Source:
I'm curious if anyone has tried these honeycomb devices in real life situations? Seems like they could be genuinely useful on a spotting scope for seawatches and shorebirds, and for binoculars for shorebirds and, especially, for sunny pelagic trips. I might well buy or invent a pair to try for pelagics, where glare can be brutal over the course of a day and really adds to eye strain/exhaustion.

It would be interesting to know how well they work for the viewer. From watching the video, it is made evident that their function is to mask reflections off the objective lens from being seen by a 'target'... Not necessarily improve glare or stray light for the user of the optic, but it seems like it could very well do that.

Since I've been working from home, I'm in a room where the late afternoon sun begins to enter, and I can view out a doorway to a nearby ridge. It is a good spot to test binoculars for glare when I'm practicing work avoidance.
I've come to realize that none of the binoculars I own are glare free. Some are clearly better than others at diminishing the effect, but they all will exhibit it to some degree, when pointed near a low sun. I can easily change the color temperature and contrast of the view by moving my hand above the objectives, switching it on and off. Henry Link appears to be right that some of the glare can be blocked as far as 8-10" from the objective. So, I expect any kind of shroud will reduce some of the glare, but probably not all of it.

For a sea watch or pelagic trip, I wonder if polarizing lenses or simply sunglasses might do the trick.

Data provided:
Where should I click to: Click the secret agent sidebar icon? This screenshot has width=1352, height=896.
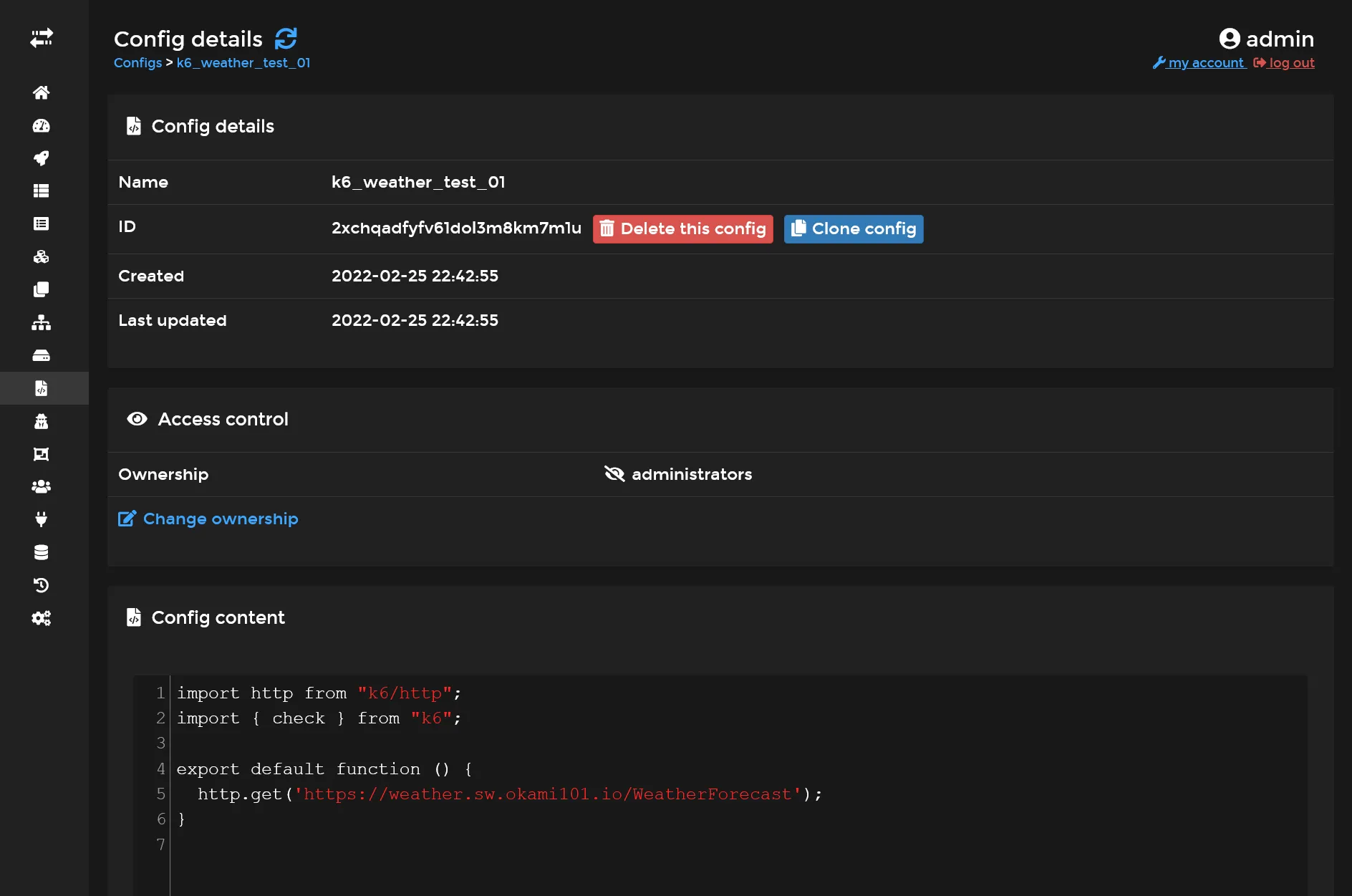click(x=41, y=421)
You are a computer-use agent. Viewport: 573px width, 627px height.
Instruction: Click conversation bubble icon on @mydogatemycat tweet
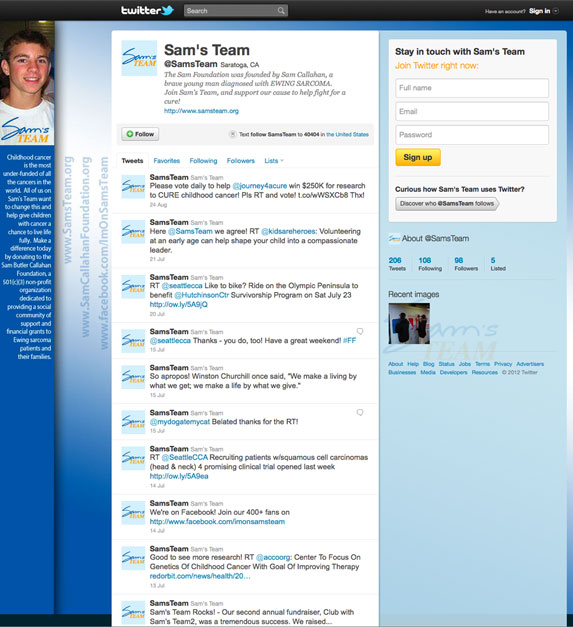click(x=360, y=412)
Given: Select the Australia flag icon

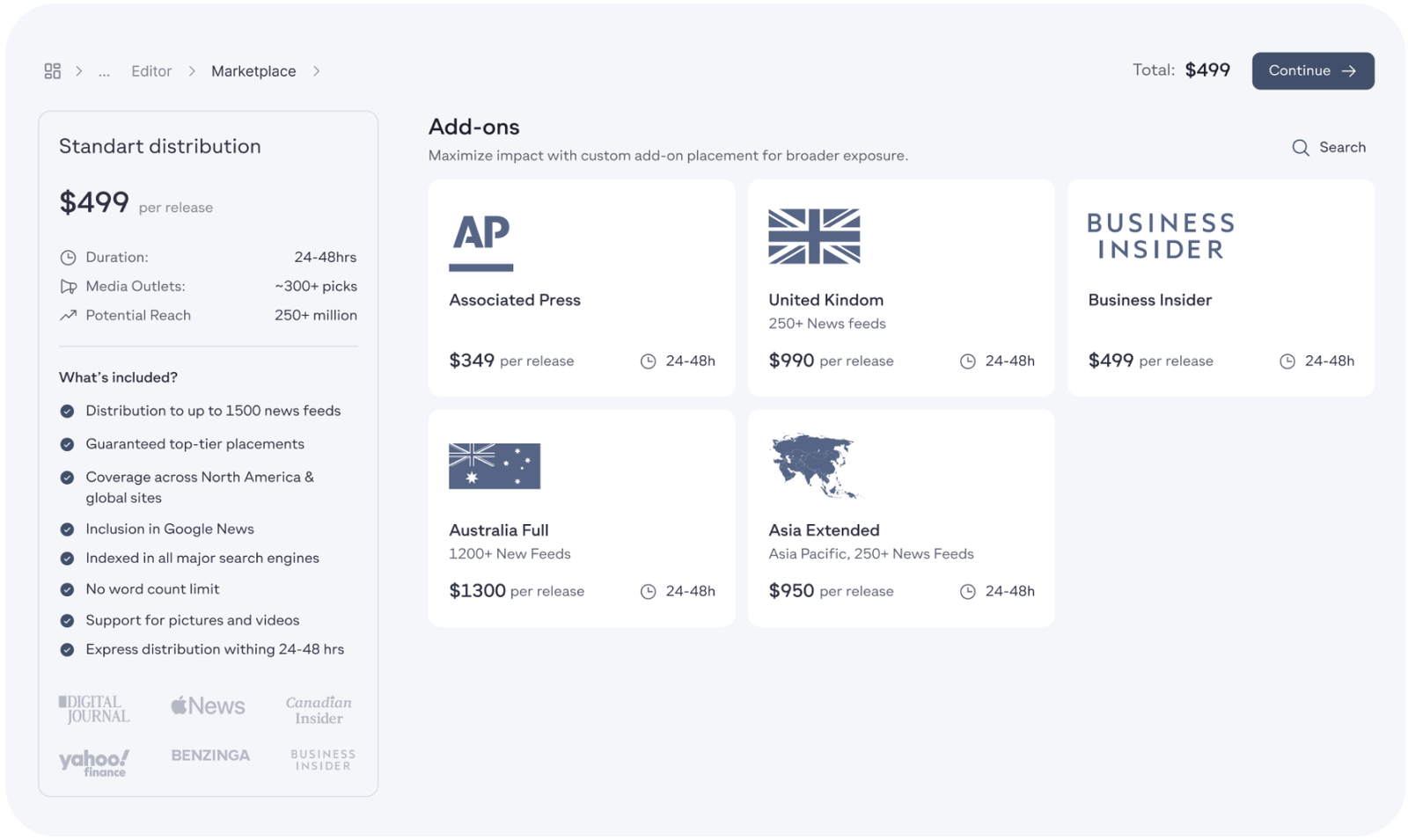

Exercise details: Please return the part of the discussion of binocular glare that begins at the words "It would be" and stops after "practicing work avoidance.", copied character for character. Rely only on the discussion of binocular glare, not on the rows.

Result of this task:
It would be interesting to know how well they work for the viewer. From watching the video, it is made evident that their function is to mask reflections off the objective lens from being seen by a 'target'... Not necessarily improve glare or stray light for the user of the optic, but it seems like it could very well do that.

Since I've been working from home, I'm in a room where the late afternoon sun begins to enter, and I can view out a doorway to a nearby ridge. It is a good spot to test binoculars for glare when I'm practicing work avoidance.